Below are some entries. Copy each line that holds the string "will".

+ + + + +

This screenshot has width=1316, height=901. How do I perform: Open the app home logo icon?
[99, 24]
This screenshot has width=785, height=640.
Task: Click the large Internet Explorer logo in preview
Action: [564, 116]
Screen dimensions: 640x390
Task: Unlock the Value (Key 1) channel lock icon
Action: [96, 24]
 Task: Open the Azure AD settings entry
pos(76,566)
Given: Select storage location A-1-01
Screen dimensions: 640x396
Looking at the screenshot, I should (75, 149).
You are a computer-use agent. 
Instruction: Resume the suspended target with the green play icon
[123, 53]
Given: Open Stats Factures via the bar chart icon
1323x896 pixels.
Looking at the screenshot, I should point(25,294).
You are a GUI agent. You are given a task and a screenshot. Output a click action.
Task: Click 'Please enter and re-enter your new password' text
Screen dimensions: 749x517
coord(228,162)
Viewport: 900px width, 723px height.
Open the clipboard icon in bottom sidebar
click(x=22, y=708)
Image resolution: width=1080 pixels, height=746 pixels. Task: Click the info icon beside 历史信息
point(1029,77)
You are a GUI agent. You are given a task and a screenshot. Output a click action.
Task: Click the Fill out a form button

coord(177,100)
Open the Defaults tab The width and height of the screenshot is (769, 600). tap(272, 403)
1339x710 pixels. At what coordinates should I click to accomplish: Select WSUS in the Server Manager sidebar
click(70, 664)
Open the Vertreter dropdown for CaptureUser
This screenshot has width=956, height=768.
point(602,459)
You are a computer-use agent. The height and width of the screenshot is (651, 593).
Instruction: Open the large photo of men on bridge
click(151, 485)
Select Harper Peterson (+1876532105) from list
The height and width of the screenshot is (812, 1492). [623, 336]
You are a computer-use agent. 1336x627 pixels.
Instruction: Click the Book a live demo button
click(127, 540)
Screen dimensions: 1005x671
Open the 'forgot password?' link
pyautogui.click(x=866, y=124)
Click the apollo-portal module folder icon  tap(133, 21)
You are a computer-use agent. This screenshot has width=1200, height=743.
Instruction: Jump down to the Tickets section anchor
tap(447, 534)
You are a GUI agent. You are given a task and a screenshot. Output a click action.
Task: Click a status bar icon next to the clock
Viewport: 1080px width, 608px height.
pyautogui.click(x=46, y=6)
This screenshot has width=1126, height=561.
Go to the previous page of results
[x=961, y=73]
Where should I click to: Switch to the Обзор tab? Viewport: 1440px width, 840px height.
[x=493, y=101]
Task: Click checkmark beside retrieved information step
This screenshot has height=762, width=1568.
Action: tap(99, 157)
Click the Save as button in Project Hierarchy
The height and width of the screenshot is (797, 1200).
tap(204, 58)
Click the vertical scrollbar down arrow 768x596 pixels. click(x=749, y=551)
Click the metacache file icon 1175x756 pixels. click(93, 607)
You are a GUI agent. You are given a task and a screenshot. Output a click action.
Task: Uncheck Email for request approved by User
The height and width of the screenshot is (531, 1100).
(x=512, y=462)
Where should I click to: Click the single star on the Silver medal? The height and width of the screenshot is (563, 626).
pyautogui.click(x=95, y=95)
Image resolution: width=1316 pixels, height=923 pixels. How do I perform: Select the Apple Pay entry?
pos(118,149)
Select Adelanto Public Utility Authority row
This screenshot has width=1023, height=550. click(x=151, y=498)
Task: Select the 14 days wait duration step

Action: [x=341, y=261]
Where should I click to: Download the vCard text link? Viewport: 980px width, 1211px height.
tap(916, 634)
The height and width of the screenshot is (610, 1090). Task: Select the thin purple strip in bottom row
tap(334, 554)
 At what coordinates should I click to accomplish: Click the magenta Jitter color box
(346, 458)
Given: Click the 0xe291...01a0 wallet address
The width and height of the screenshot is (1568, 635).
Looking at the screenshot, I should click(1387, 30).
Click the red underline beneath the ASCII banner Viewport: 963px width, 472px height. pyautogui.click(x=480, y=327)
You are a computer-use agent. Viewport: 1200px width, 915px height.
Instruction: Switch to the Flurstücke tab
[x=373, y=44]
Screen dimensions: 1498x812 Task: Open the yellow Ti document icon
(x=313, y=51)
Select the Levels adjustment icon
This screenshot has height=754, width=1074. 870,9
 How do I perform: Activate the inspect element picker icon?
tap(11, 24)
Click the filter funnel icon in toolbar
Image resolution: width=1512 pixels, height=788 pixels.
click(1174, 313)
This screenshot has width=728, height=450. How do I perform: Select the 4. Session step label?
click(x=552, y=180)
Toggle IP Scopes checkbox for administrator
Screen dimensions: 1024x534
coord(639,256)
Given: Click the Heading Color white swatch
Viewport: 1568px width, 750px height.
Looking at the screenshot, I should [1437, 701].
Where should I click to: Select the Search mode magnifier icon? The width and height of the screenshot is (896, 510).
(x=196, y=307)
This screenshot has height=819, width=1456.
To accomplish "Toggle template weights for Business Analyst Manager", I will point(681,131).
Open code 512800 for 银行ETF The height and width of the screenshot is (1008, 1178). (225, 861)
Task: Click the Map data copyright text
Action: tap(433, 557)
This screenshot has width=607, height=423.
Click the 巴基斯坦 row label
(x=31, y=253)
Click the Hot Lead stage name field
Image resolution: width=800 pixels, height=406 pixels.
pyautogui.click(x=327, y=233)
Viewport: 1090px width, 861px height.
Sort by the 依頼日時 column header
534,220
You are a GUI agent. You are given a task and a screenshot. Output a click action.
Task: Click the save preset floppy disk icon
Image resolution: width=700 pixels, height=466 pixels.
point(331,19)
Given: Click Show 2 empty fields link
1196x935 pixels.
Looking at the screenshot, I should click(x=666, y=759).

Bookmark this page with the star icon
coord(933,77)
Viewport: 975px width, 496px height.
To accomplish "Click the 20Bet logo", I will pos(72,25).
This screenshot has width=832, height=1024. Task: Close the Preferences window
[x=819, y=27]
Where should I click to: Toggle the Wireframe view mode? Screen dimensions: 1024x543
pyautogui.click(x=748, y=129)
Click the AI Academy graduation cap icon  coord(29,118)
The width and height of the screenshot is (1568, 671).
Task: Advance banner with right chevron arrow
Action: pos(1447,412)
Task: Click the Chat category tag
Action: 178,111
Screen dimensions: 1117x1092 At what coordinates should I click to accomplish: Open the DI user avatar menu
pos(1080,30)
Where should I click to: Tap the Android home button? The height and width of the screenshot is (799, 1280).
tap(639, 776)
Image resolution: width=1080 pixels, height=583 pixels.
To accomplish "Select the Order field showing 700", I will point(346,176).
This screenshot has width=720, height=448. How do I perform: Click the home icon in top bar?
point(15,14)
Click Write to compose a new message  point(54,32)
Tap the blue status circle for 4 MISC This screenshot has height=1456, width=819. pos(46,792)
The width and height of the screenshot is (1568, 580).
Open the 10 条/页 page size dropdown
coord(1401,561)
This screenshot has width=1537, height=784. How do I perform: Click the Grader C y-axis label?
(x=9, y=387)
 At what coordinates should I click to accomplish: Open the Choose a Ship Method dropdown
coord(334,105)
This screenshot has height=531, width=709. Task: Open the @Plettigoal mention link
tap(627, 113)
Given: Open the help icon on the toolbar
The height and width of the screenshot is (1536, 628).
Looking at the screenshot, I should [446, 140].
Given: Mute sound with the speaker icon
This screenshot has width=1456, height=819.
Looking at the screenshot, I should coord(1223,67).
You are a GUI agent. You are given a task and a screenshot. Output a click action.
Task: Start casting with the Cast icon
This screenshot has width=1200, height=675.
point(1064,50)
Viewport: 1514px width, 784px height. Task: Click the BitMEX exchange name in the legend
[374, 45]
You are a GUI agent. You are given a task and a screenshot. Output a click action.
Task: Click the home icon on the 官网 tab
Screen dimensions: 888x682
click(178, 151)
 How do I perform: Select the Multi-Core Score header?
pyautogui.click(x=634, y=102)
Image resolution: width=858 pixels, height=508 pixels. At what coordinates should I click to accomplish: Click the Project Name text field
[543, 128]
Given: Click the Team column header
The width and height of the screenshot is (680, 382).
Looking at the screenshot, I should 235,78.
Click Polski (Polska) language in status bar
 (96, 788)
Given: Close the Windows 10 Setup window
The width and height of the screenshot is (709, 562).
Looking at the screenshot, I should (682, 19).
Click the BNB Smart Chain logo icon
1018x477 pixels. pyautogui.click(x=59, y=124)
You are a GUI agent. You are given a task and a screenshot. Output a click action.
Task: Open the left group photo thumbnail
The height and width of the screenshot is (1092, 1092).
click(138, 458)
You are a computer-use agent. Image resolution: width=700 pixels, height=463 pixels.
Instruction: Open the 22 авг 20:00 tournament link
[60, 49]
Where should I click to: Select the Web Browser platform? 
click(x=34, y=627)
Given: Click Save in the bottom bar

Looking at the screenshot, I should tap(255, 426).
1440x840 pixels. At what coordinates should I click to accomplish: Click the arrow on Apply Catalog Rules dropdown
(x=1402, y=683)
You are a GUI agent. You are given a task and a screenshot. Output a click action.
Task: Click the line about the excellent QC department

+ + + + +

Response
To accomplish "Toggle template weights for Business Analyst Manager", I will point(681,131).
To accomplish "Click the 20Bet logo", I will pos(72,25).
To accomplish "Select the Order field showing 700", I will point(346,176).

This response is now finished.